**Supplied passage**.
————

Which drinking water is cleaner: the treated or well-water that flows from your tap? Or the muddy liquid an Indian woman buckets from the Ganges, where herds of “sacred” cows wade and urinate and throngs of people bathe and do laundry? Yet India is far less capitalistic, far less “tainted” by industry, than America is.
It’s not a coincidence that countries with the most government controls are also the most polluted. I’ve breathed the dirty air of a few former totalitarian, Eastern European nations, and I can attest that Hungary and Bosnia, for example, are far more polluted overall than, say, Houston or L.A..
If industrial progress was as harmful to mankind as environmentalists would have us believe, then the life expectancy of people living in the most industrialized nations would be decreasing, not increasing. Yet the average life-span of someone born in the US in 1900 was about 49 years; now it’s around 78, a rise of over 25 years in the course of a mere century.
Back when people were “close to nature,” i.e., in pre-industrial Europe of the Middle Ages and Dark Ages, they were lucky to reach their mid-20s. As author Ayn Rand put it: “Anyone over 30 years of age today, give a silent ‘Thank you’ to the nearest, grimiest, sootiest smokestack you can find.”
If the planet truly did require ecological salvation (and there’s plenty of evidence indicating it doesn’t), ask yourself who’d be more apt to achieve a solution — one million bureaucrats or “Earth First!” members compelled by their “love for nature”? Or one creative genius of the caliber of Bill Gates or Henry Ford driven by the profit-motive? You know the answer.

————

**Entries on finding words and elements**.
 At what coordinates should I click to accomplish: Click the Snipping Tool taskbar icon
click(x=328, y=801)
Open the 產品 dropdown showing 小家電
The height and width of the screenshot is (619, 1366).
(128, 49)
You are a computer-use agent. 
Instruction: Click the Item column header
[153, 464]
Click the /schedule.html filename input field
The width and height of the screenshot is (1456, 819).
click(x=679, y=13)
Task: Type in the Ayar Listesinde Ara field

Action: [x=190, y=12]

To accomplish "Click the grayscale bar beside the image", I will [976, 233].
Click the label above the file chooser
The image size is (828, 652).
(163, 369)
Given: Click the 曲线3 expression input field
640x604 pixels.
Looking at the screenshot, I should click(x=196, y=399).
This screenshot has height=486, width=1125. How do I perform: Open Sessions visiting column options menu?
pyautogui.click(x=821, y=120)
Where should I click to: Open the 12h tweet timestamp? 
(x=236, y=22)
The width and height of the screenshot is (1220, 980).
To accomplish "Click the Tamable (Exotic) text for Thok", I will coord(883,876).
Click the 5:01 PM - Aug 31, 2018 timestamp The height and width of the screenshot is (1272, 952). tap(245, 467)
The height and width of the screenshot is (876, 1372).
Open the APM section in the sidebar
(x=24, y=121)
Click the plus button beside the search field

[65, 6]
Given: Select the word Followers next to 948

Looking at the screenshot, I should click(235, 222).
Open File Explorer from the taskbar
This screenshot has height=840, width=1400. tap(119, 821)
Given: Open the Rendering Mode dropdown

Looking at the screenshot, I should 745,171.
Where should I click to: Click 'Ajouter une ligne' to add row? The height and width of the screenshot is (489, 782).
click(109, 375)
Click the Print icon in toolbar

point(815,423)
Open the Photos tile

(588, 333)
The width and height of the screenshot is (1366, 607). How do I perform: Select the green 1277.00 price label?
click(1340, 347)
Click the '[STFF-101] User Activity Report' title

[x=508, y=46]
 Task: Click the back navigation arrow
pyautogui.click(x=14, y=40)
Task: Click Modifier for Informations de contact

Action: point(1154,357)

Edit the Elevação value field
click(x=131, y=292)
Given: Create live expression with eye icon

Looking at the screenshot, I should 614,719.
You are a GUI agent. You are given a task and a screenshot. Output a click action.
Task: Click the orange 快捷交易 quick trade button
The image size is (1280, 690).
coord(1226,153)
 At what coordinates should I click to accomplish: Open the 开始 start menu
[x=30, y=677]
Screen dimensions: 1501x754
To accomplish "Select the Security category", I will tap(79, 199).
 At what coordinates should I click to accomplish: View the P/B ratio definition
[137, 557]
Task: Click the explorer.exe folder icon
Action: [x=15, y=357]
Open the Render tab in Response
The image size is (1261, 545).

————

**Problems to solve**.
a - In the passage on industry and pollution, change "industrial progress" to "technological progress" and write out the part from "If industrial progress" to "a mere century.".
b - According to the passage on industry and pollution, what was the average life-span of someone born in the US in 1900?
The entries have no connection to the passage on industry and pollution.

**Answers in order**.
a -
If technological progress was as harmful to mankind as environmentalists would have us believe, then the life expectancy of people living in the most industrialized nations would be decreasing, not increasing. Yet the average life-span of someone born in the US in 1900 was about 49 years; now it’s around 78, a rise of over 25 years in the course of a mere century.

b - About 49 years.